[WHAT TO DO]:
The answer is to be an exact copy of the lines below running from the line with "Where should I click to: Select the Gentry" down to the line with "The height and width of the screenshot is (411, 507).", both ends included, and nothing more.
○ ○ ○
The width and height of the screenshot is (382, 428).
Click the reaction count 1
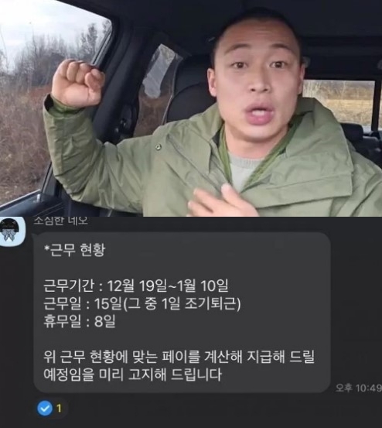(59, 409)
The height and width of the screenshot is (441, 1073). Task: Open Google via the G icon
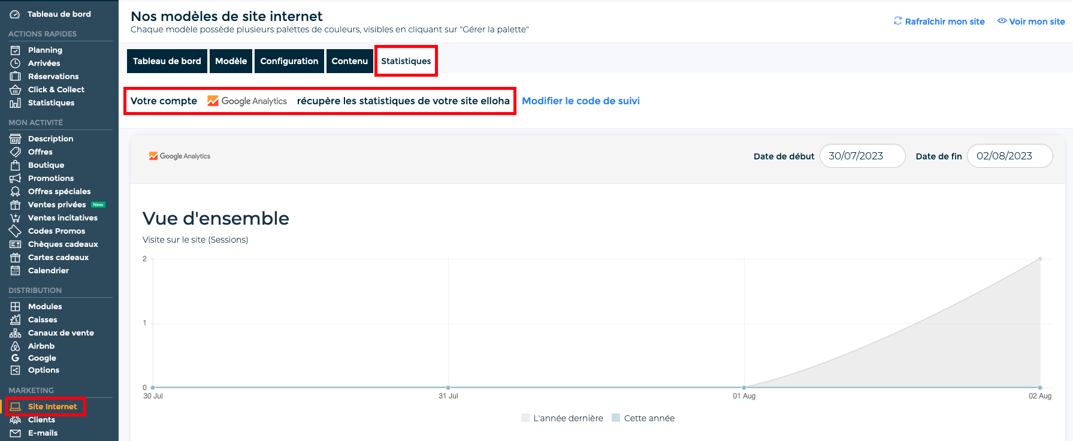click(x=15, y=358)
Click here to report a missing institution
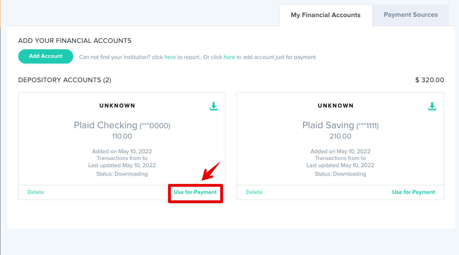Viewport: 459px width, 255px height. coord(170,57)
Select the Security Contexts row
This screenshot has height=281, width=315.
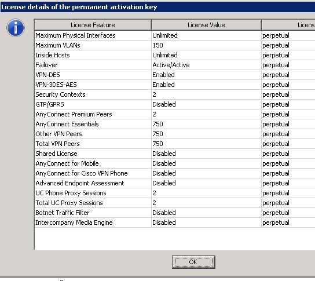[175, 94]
○ ○ ○
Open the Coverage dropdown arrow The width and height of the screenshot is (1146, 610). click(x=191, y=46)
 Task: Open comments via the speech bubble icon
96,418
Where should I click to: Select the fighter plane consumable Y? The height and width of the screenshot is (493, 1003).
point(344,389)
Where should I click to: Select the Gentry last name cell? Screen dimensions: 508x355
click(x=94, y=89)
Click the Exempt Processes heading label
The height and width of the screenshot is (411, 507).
○ ○ ○
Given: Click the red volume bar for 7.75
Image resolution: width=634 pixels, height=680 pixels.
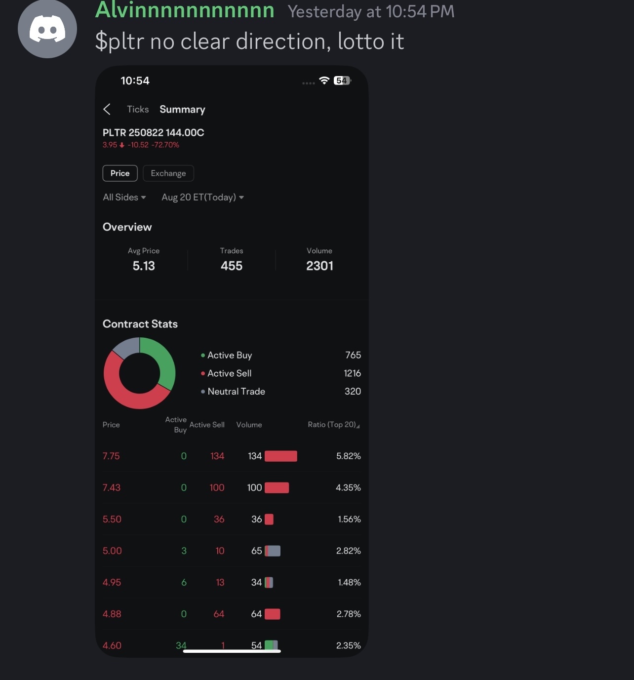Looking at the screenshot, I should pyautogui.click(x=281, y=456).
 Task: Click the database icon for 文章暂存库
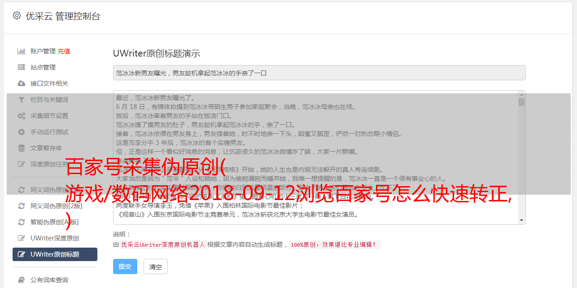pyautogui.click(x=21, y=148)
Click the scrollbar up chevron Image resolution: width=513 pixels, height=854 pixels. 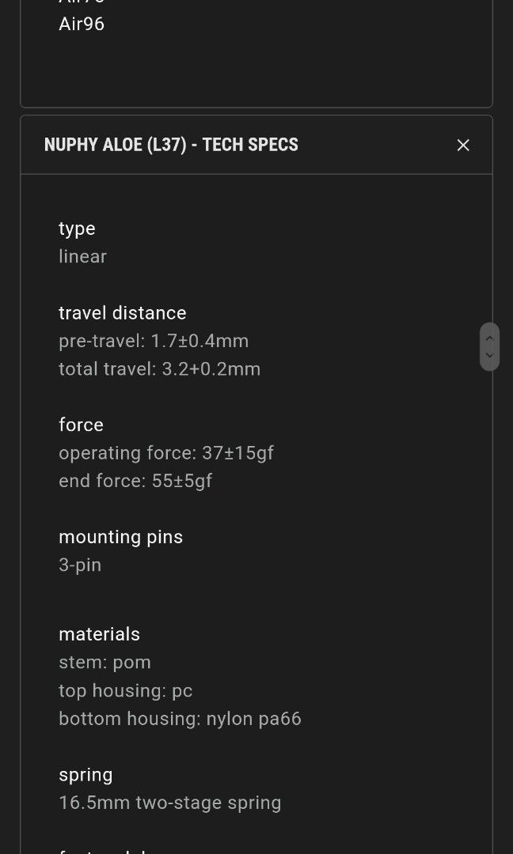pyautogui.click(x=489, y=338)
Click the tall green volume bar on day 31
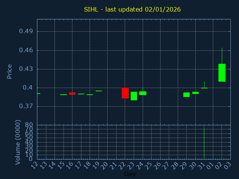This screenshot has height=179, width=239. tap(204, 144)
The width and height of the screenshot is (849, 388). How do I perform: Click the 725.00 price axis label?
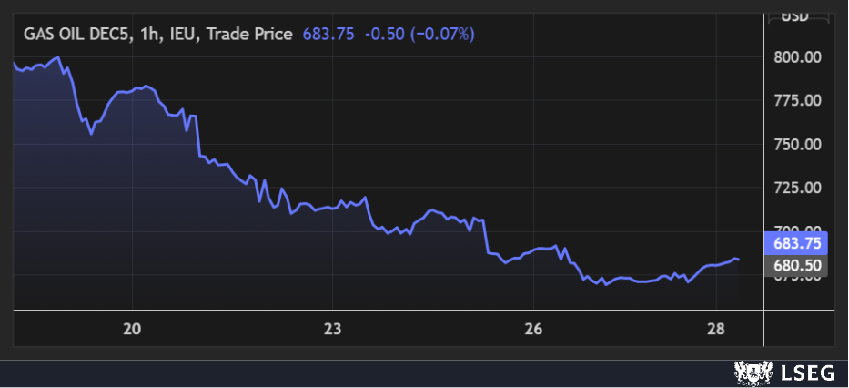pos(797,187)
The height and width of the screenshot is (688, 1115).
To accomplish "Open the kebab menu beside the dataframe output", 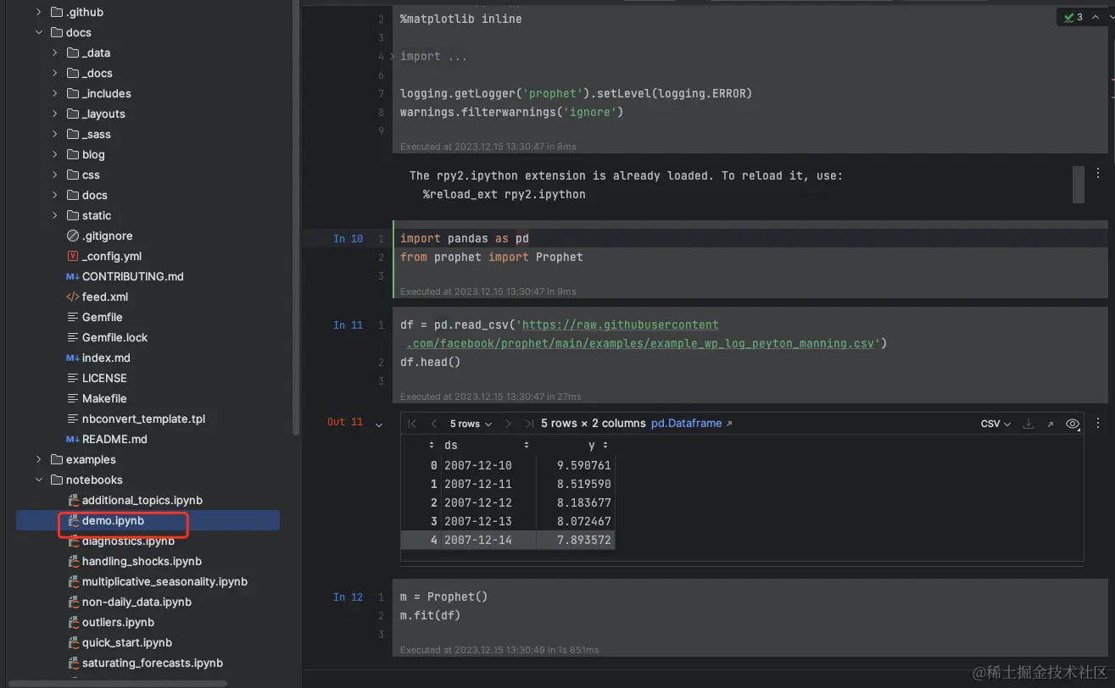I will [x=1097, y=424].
○ ○ ○
[ANSWER SECTION]:
Where should I click to: Select the Gentry last name cell? Screen dimensions: 508x355
click(x=94, y=89)
Click the Exempt Processes heading label
The height and width of the screenshot is (411, 507).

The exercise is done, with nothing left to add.